From Tim Gombis:

‘I’m reading Walter Wink’s Naming the Powers again, in preparation for an upcoming project.  I’m going to quibble with his identification of the powers, but I find his articulation of the social and institutional manifestations of the powers at times simply masterful.

On the need of the church to resist adopting the power strategies of the culture:

When the Roman archons (magistrates) ordered the early Christians to worship the imperial spirit or genius, they refused, kneeling instead and offering prayers on the emperor’s behalf to God.  This seemingly innocuous act was far more exasperating and revolutionary than outright rebellion would have been.  Rebellion simply acknowledges the absoluteness and ultimacy of the emperor’s power, and attempts to seize it.  Prayer denies that ultimacy altogether by acknowledging a higher power.  Rebellion would have focused solely on the physical institution and its current incumbents and attempted to displace them by an act of superior force.  But prayer challenged the very spirituality of the empire itself and called the empire’s “angel,” as it were, before the judgment seat of God.

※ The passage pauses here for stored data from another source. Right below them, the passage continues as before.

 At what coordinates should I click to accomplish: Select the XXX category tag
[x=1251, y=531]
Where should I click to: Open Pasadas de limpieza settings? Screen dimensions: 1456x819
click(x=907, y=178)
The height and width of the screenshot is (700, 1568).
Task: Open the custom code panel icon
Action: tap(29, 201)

Such sedition could not go unpunished.  With rebels the solution was simple.  No one challenged the state’s right to execute rebels.  They had bought into the power-game on the empire’s terms and lost, and the rules of the game required their liquidation.  The rebels themselves know this before they started.  But what happens when a state executes those who are praying for it?  When Christians knelt in the Colosseum to pray as lions bore down on them, something sullied the audience’s thirst for revenge.  Even in death these Christians were not only challenging the ultimacy of the emperor and the “spirit” of empire but also demonstrating the emperor’s powerlessness to impose his will even by death.  The final sanction had been publicly robbed of its power.  Even as the lions lapped the blood of the saints, Caesar was stripped of his arms and led captive in Christ’s triumphal procession.  His authority was shown to be only penultimate after all.  And even those who wished most to deny such a thing were forced, by the very punishment they chose to inflict, to behold its truth.  It was a contest of all the brute force of Rome against a small sect that merely prayed . . .

Wink concludes that the contemporary church must cultivate fresh strategies that will embody the gospel and also expose cultural idolatries.

This is not to suggest that in most circumstances prayer is enough, but in that situation it was the most radical response imaginable.  Then, “Jesus is Lord” shook the foundations of an empire; in the “free” world today, “Jesus is Lord” bumper stickers mainly occasion yawns . . .  But there are countries where “Jesus, friend of the poor” can get you killed.  Fidelity to the gospel lies not in repeating its slogans but in plunging the prevailing idolatries into its corrosive acids.

* Walter Wink, Naming the Powers: The Language of Power in the New Testament, pp. 110-111.’